第242話 生臭い思い出

 パンの荷下ろしと、屋台の開店準備を終えた三人は同時に食卓を囲む。

 焼き魚の香ばしい匂いで満たされた空間。それは富岡にとって懐かしく、穏やかな気持ちになれるものだった。まさに幸せの匂い。

 焼き魚の奥には味噌の芳しさが隠れており、ここが異世界だということを忘れさせるほど、日本的な空間になっている。

 これぞ和食、と言ってもいい。


「それじゃあ、食べましょうか。いただきます」


 冨岡がそう言って手を合わせた。もう慣れたもので、アメリアとフィーネも手をあわせる。

 教会の敷地内ということもあり、アメリアたちの『いただきます』は、神に祈りを捧げているようにしか見えない。

 

「いただきます!」

「いただきます」


 当然ながら冨岡は箸なのだが、アメリアたちにはフォークとスプーンを渡してある。

 フォークを持ち、食卓に視線を送ったアメリアは目を大きく見開き、戸惑いの声を漏らした。


「これって・・・・・・まさか、魚ですか?」


 明らかに驚いているアメリアに対し、フィーネはスプーンで味噌汁を掬いながら元気よく言う。

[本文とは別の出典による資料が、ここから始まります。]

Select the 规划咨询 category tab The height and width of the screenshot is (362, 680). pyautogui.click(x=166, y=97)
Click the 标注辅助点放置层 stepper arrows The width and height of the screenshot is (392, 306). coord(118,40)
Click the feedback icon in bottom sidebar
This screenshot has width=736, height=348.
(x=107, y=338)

「アジっていうんだよ、先生。美味しいからアジなんだよね、トミオカさん」


 冨岡が微笑んで「そうだよ」と答えた。

 しかしアメリアは、二人の言葉など聞こえていない様子でアジを見つめている。


「どうしたんですか、アメリアさん。魚が珍しいから?」


 そう冨岡が問いかけると、彼女はハッとしたように顔を上げて申し訳なさそうに口を開いた。


「その・・・・・・」

「もしかして、魚が苦手とか?」

「いえ、そうじゃないんです。ただ・・・・・・えっと、もちろんトミオカさんのことを信じてはいます。その前提で聞いてくださいね」


 堅実な前置きをしてからアメリアは話し始める。


「数年前、まだこの教会が機能していた頃に、魚を仕入れたことがあったんです。この街に住むほとんどの人が、魚を口にしたことはなかったのですが、その美味しさは伝え聞いていました。そんな魚が驚くほどの安値で手に入る。千載一遇の機会を得た、料理人たちが仕入れたそうです。嬉々として調理し、子どもたちに食べさせたのですが・・・・・・多くの子どもが体調を崩し、寝込む事態に・・・・・・」


 さらにアメリアは情報を付け足す。

 その当時、教会で働いている全ての人間が、魚に対して何の知識もなかった。その結果、魚が腐っていることに気づかなかったらしい。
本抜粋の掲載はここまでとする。